Pasaje de texto >>
17 diciembre, 2022 / Carmelitas
Cuarto domingo de Adviento

Is 7,10-14

Sl 23(24),1-2.3-4ab.5-6

Mt 1,18-24

Rm 1,1-7

En este cuarto y último domingo de Adviento, se proclama el evangelio que podríamos llamar de “la anunciación de José”. La Iglesia nos emplaza de este modo en el quicio mismo de la Navidad, recordándonos la presencia del Mesías en su propio seno y orientándonos a vivir en la esperanza de su definitiva venida. La figura de José hace presente la actitud del creyente ante el misterio y la promesa divina, así como la fe que tiene que caracterizar la vida de todo aquel que quiera entrar en relación con Dios, el Dios encarnado.

El término griego misterio (mystērion) se aplicaba en un principio al plan militar que conocían exclusivamente los altos mandos. En el ámbito bíblico-cristiano, pasó a aplicarse al proyecto salvífico de Dios, que Él mismo iba revelando al hombre. Dentro del marco de tal revelación, la promesa de la venida del Mesías encuentra en el oráculo de Isaías al rey Acaz uno de los momentos más relevantes. El evento se desarrolla en el s. viii a.C., en torno al año 734, cuando el reino de Judá, gobernado por Acaz, estaba enfrentado a Siria y Samaria. Esta guerra siro-efraimita, que amenazaba seriamente la autonomía política de Judá y la misma existencia de Jerusalén, suscitaba múltiples amenazas e intrigas políticas, y creaba terror y angustia grande en el pueblo llano. En este ambiente, el profeta hace al rey una propuesta de índole teológica, política y militar, que podría parecer propia de un romántico, de alguien carente de experiencia y muy simple en sus razonamientos: Isaías pide al rey que rechace todos los pactos y maquinaciones diplomáticas, y se apoye únicamente en la fidelidad de Dios, auténtica fortaleza del pueblo hebreo. Además el profeta, para que el rey tenga la certeza de que Dios estará cercano y le ayudará, le ofrece un signo: «Pide una señal al Señor, tu Dios: en lo hondo del abismo o en lo alto del cielo» (Is 7,11). Todo signo exige, precisamente, la fe, reclamando por eso al rey su completa entrega y total adhesión al pacto divino.

Tareas pendientes >>
(a) Traduce al inglés esta oración del pasaje: «El término griego misterio (mystērion) se aplicaba en un principio al plan militar que conocían exclusivamente los altos mandos.»
(b) Reproduce sin cambios el tramo del pasaje que comienza en «Sl 23(24),1-2.3-4ab.5-6» y termina en «el Dios encarnado.».

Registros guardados
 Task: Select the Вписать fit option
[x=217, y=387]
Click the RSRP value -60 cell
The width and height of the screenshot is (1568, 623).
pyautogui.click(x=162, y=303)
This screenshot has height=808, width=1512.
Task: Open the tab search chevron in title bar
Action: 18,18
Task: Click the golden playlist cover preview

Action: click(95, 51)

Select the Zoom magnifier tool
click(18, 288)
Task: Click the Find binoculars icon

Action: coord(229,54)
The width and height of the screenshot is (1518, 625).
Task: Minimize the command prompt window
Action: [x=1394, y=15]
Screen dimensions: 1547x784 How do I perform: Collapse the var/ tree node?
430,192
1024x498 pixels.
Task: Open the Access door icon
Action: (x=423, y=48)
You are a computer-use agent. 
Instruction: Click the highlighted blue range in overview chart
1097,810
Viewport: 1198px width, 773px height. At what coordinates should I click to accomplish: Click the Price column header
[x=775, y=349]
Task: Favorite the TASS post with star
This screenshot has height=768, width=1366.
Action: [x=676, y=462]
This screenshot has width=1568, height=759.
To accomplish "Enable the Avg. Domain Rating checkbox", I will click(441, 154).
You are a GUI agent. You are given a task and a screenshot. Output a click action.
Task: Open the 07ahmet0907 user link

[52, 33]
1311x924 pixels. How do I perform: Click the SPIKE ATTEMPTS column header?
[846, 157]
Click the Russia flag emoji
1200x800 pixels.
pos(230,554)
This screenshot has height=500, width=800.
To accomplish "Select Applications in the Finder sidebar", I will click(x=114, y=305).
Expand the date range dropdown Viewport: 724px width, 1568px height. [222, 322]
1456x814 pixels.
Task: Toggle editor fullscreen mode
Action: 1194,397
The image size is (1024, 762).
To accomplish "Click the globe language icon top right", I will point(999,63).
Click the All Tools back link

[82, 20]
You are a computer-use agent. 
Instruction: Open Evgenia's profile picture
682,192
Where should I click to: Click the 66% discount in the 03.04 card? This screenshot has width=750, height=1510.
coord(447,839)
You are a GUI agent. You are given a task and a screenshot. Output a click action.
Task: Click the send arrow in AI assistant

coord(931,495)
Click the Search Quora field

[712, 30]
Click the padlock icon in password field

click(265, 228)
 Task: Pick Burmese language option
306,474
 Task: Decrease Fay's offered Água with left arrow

Respuestas en orden >>
(a) The Greek term mystery (mystērion) was originally applied to the military plan known exclusively to the high command.

(b)
Sl 23(24),1-2.3-4ab.5-6

Mt 1,18-24

Rm 1,1-7

En este cuarto y último domingo de Adviento, se proclama el evangelio que podríamos llamar de “la anunciación de José”. La Iglesia nos emplaza de este modo en el quicio mismo de la Navidad, recordándonos la presencia del Mesías en su propio seno y orientándonos a vivir en la esperanza de su definitiva venida. La figura de José hace presente la actitud del creyente ante el misterio y la promesa divina, así como la fe que tiene que caracterizar la vida de todo aquel que quiera entrar en relación con Dios, el Dios encarnado.